Dan Scott said:
This case makes appears to make it impossible from taking a gun away from somebody that is perceived as a threat. After a mass shooting people always say there were signs, his family said he was crazy, etc.
In reality, you can't just take something away from somebody unless clinically diagnosed as crazy I guess.
It's a classic classification problem: Does a person present a clear and present danger to themselves or others?
There are 2 classifications, 2 true conditions, and 4 outcomes:
Yes, and the classification is correct
Yes, and the classification is incorrect
No, and the classification is correct
No, and the classification is incorrect
I could put this into a concussion matrix (actual term), but I'm on mobile and not going through that, so here are the consequences of each outcome:
So let's say there's, "signs," which there usually are, and you take someone's guns because you predict, "yes.". If you are correct, you've likely saved lives. If you are incorrect, you have violated someone's rights.
Let's say there's, "signs," and you predict, "no." If you are correct, nothing happens. If you are incorrect, somebody probably dies.
Now, it's easy to predict every single case of a true positive, or, "Yes this person is a clear and present danger," by simply picking yes every time time. You will get a 100% recall rate, but at the expense of high Type 1 error (false positives). This is the liberal desired course of action.
You can do the inverse and prevent all false positives while identifying all true negatives by defaulting to, "No," every time. If your goal is to never target an individual who is not a clear and present danger, to will never miss here. The problem is you will have plenty of Type 2 errors (false negatives) who go on to kill people. This is, I think, the generally conservative course of action.

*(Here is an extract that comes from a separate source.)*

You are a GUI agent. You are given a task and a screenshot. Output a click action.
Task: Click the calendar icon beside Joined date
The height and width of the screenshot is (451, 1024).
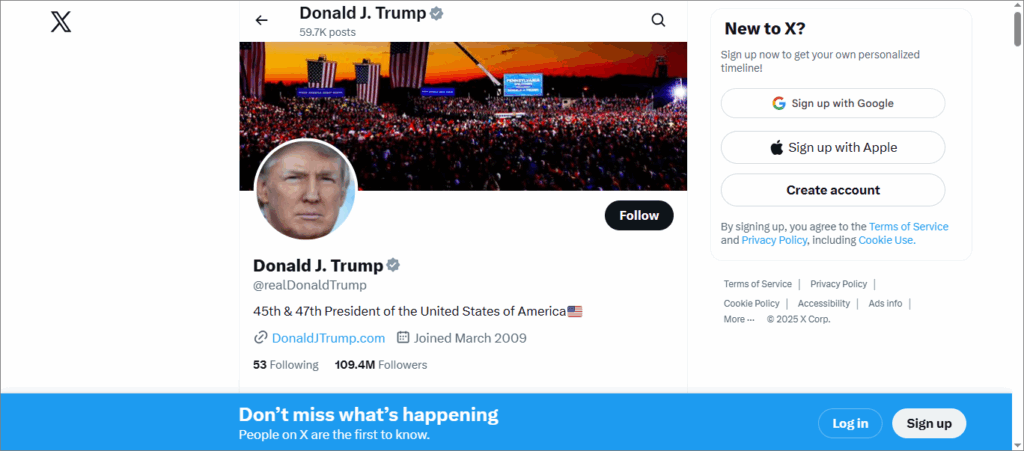(x=404, y=338)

The disagreement comes down to what your intended purpose is: Are you more concerned with safety from people suspected of being dangerous, or are you more concerned with individual rights? Both are valid concerns. You don't want to arrest someone or confiscate property unless they've committed a crime, but at the same time you want to prevent crime because it generally cannot be uncommitted against its victims. The optimal strategy to balance these interests is really to fall somewhere in the middle.
This would be easier if we knew when all of these actions were right or not, but we don't. Proper prevention is indistinguishable from a lack of risk: You can't tell the difference between a prevented event and an event that was never going to happen, because neither by definition would. By that same token, who is to say that someone you pass on today as being harmless doesn't go on a killing spree in 6 months or 20 years? We don't know the true positive and negative rates or the false positive rate, we really only know the false negative. There's an asymmetry here because ALL true negatives are by definition non-events, while SOME true positives end up also being non-events due to prevention. With that in mind, it is no wonder why many would want to address the false negative rate when it is all they have to go on.